Aim of the exercise =
Every record that follows must be returned word for word.

(Stored records)
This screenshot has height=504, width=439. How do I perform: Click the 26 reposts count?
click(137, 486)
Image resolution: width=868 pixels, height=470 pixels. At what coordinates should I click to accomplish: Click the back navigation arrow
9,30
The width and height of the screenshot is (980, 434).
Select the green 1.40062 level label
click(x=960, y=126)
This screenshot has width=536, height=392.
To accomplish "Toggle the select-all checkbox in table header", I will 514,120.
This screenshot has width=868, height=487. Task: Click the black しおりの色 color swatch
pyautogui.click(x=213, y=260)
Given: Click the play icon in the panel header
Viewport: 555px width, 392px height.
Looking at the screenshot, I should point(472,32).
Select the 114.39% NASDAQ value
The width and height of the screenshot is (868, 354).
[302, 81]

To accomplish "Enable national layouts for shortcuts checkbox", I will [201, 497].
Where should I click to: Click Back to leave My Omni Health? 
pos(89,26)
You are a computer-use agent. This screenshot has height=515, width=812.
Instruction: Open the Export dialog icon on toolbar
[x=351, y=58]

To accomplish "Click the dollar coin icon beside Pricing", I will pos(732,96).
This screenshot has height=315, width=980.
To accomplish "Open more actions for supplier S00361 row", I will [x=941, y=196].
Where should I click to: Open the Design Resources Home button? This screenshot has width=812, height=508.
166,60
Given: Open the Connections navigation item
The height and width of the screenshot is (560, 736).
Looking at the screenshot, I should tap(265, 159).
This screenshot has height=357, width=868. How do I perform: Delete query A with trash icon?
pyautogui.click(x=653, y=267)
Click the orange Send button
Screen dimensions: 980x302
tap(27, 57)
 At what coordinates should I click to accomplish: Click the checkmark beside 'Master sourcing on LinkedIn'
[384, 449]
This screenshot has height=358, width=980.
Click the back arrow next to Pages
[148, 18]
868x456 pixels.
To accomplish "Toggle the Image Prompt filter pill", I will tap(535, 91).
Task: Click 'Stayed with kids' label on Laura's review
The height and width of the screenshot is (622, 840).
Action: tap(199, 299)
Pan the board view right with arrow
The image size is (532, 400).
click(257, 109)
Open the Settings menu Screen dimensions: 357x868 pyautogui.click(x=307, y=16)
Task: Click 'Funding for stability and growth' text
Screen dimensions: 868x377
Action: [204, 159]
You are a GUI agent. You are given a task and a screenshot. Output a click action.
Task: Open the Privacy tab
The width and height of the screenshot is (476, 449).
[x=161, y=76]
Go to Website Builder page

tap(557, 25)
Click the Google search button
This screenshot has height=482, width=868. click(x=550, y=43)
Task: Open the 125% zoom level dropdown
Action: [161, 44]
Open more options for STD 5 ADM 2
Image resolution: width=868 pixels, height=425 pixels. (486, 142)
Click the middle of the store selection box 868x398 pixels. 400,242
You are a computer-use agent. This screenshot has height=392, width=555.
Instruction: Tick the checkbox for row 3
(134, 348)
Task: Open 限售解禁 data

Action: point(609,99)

Finished exercise =
This screenshot has height=504, width=439. How do I perform: Click the 26 reposts count?
click(137, 486)
Image resolution: width=868 pixels, height=470 pixels. At what coordinates should I click to accomplish: Click the back navigation arrow
9,30
The width and height of the screenshot is (980, 434).
Select the green 1.40062 level label
click(x=960, y=126)
This screenshot has width=536, height=392.
To accomplish "Toggle the select-all checkbox in table header", I will 514,120.
This screenshot has width=868, height=487. Task: Click the black しおりの色 color swatch
pyautogui.click(x=213, y=260)
Given: Click the play icon in the panel header
Viewport: 555px width, 392px height.
Looking at the screenshot, I should point(472,32).
Select the 114.39% NASDAQ value
The width and height of the screenshot is (868, 354).
[302, 81]

To accomplish "Enable national layouts for shortcuts checkbox", I will [201, 497].
Where should I click to: Click Back to leave My Omni Health? 
pos(89,26)
You are a computer-use agent. This screenshot has height=515, width=812.
Instruction: Open the Export dialog icon on toolbar
[x=351, y=58]

To accomplish "Click the dollar coin icon beside Pricing", I will pos(732,96).
This screenshot has height=315, width=980.
To accomplish "Open more actions for supplier S00361 row", I will [x=941, y=196].
Where should I click to: Open the Design Resources Home button? This screenshot has width=812, height=508.
166,60
Given: Open the Connections navigation item
The height and width of the screenshot is (560, 736).
Looking at the screenshot, I should tap(265, 159).
This screenshot has height=357, width=868. How do I perform: Delete query A with trash icon?
pyautogui.click(x=653, y=267)
Click the orange Send button
Screen dimensions: 980x302
tap(27, 57)
 At what coordinates should I click to accomplish: Click the checkmark beside 'Master sourcing on LinkedIn'
[384, 449]
This screenshot has height=358, width=980.
Click the back arrow next to Pages
[148, 18]
868x456 pixels.
To accomplish "Toggle the Image Prompt filter pill", I will tap(535, 91).
Task: Click 'Stayed with kids' label on Laura's review
The height and width of the screenshot is (622, 840).
Action: tap(199, 299)
Pan the board view right with arrow
The image size is (532, 400).
click(257, 109)
Open the Settings menu Screen dimensions: 357x868 pyautogui.click(x=307, y=16)
Task: Click 'Funding for stability and growth' text
Screen dimensions: 868x377
Action: [204, 159]
You are a GUI agent. You are given a task and a screenshot. Output a click action.
Task: Open the Privacy tab
The width and height of the screenshot is (476, 449).
[x=161, y=76]
Go to Website Builder page

tap(557, 25)
Click the Google search button
This screenshot has height=482, width=868. click(x=550, y=43)
Task: Open the 125% zoom level dropdown
Action: [161, 44]
Open more options for STD 5 ADM 2
Image resolution: width=868 pixels, height=425 pixels. (486, 142)
Click the middle of the store selection box 868x398 pixels. 400,242
You are a computer-use agent. This screenshot has height=392, width=555.
Instruction: Tick the checkbox for row 3
(134, 348)
Task: Open 限售解禁 data

Action: point(609,99)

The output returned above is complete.